Task description = Transcribe all the data, leaving each word as it is.

______________________________

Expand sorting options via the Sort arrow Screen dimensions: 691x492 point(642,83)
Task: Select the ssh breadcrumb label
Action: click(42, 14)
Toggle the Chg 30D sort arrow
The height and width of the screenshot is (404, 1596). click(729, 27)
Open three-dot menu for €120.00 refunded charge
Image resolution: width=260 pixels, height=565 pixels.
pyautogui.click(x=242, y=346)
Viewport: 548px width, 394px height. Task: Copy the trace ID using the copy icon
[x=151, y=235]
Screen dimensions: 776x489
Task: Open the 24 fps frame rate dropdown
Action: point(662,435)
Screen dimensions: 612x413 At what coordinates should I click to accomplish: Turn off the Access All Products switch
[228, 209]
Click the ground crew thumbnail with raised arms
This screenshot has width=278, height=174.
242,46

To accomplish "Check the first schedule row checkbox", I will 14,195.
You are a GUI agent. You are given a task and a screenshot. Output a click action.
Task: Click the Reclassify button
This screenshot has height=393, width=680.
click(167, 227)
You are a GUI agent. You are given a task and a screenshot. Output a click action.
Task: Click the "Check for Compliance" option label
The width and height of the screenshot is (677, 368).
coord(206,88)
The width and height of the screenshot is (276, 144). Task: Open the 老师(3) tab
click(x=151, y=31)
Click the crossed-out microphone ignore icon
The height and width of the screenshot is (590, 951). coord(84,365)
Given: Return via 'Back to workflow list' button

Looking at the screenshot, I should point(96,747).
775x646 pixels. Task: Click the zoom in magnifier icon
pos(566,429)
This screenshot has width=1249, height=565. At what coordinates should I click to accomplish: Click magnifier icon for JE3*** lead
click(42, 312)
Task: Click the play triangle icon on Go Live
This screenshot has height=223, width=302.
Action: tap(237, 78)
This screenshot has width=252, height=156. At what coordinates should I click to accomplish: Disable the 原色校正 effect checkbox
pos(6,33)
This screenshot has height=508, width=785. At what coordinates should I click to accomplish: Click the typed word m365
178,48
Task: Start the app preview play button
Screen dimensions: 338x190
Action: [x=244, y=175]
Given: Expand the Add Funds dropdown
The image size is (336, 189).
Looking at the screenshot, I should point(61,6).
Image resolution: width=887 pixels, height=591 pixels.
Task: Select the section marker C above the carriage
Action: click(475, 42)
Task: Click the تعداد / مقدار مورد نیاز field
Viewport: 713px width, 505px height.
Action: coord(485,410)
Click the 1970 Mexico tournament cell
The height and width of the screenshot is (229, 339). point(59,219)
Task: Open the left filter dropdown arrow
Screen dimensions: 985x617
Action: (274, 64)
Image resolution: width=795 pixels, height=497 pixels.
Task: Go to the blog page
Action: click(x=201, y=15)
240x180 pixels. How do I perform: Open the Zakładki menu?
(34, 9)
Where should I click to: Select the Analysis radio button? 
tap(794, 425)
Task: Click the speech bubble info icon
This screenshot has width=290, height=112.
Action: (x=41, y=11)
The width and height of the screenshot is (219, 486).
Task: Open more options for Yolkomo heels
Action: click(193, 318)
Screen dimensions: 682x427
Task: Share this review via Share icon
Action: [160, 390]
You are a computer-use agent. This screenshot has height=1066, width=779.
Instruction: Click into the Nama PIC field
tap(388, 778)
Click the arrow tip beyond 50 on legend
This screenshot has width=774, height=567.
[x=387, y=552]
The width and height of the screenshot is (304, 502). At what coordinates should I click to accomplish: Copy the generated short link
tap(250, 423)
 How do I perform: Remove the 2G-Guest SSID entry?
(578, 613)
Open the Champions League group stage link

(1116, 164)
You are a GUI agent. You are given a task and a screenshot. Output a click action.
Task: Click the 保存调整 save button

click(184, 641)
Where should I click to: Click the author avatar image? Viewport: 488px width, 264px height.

______________________________

Finished exercise =
Expand sorting options via the Sort arrow Screen dimensions: 691x492 point(642,83)
Task: Select the ssh breadcrumb label
Action: click(42, 14)
Toggle the Chg 30D sort arrow
The height and width of the screenshot is (404, 1596). click(729, 27)
Open three-dot menu for €120.00 refunded charge
Image resolution: width=260 pixels, height=565 pixels.
pyautogui.click(x=242, y=346)
Viewport: 548px width, 394px height. Task: Copy the trace ID using the copy icon
[x=151, y=235]
Screen dimensions: 776x489
Task: Open the 24 fps frame rate dropdown
Action: point(662,435)
Screen dimensions: 612x413 At what coordinates should I click to accomplish: Turn off the Access All Products switch
[228, 209]
Click the ground crew thumbnail with raised arms
This screenshot has width=278, height=174.
242,46

To accomplish "Check the first schedule row checkbox", I will 14,195.
You are a GUI agent. You are given a task and a screenshot. Output a click action.
Task: Click the Reclassify button
This screenshot has height=393, width=680.
click(167, 227)
You are a GUI agent. You are given a task and a screenshot. Output a click action.
Task: Click the "Check for Compliance" option label
The width and height of the screenshot is (677, 368).
coord(206,88)
The width and height of the screenshot is (276, 144). Task: Open the 老师(3) tab
click(x=151, y=31)
Click the crossed-out microphone ignore icon
The height and width of the screenshot is (590, 951). coord(84,365)
Given: Return via 'Back to workflow list' button

Looking at the screenshot, I should point(96,747).
775x646 pixels. Task: Click the zoom in magnifier icon
pos(566,429)
This screenshot has width=1249, height=565. At what coordinates should I click to accomplish: Click magnifier icon for JE3*** lead
click(42, 312)
Task: Click the play triangle icon on Go Live
This screenshot has height=223, width=302.
Action: tap(237, 78)
This screenshot has width=252, height=156. At what coordinates should I click to accomplish: Disable the 原色校正 effect checkbox
pos(6,33)
This screenshot has height=508, width=785. At what coordinates should I click to accomplish: Click the typed word m365
178,48
Task: Start the app preview play button
Screen dimensions: 338x190
Action: [x=244, y=175]
Given: Expand the Add Funds dropdown
The image size is (336, 189).
Looking at the screenshot, I should point(61,6).
Image resolution: width=887 pixels, height=591 pixels.
Task: Select the section marker C above the carriage
Action: click(475, 42)
Task: Click the تعداد / مقدار مورد نیاز field
Viewport: 713px width, 505px height.
Action: coord(485,410)
Click the 1970 Mexico tournament cell
The height and width of the screenshot is (229, 339). point(59,219)
Task: Open the left filter dropdown arrow
Screen dimensions: 985x617
Action: (274, 64)
Image resolution: width=795 pixels, height=497 pixels.
Task: Go to the blog page
Action: click(x=201, y=15)
240x180 pixels. How do I perform: Open the Zakładki menu?
(34, 9)
Where should I click to: Select the Analysis radio button? 
tap(794, 425)
Task: Click the speech bubble info icon
This screenshot has width=290, height=112.
Action: (x=41, y=11)
The width and height of the screenshot is (219, 486).
Task: Open more options for Yolkomo heels
Action: click(193, 318)
Screen dimensions: 682x427
Task: Share this review via Share icon
Action: [160, 390]
You are a computer-use agent. This screenshot has height=1066, width=779.
Instruction: Click into the Nama PIC field
tap(388, 778)
Click the arrow tip beyond 50 on legend
This screenshot has width=774, height=567.
[x=387, y=552]
The width and height of the screenshot is (304, 502). At what coordinates should I click to accomplish: Copy the generated short link
tap(250, 423)
 How do I perform: Remove the 2G-Guest SSID entry?
(578, 613)
Open the Champions League group stage link

(1116, 164)
You are a GUI agent. You are given a task and a screenshot. Output a click action.
Task: Click the 保存调整 save button

click(184, 641)
Where should I click to: Click the author avatar image? Viewport: 488px width, 264px height.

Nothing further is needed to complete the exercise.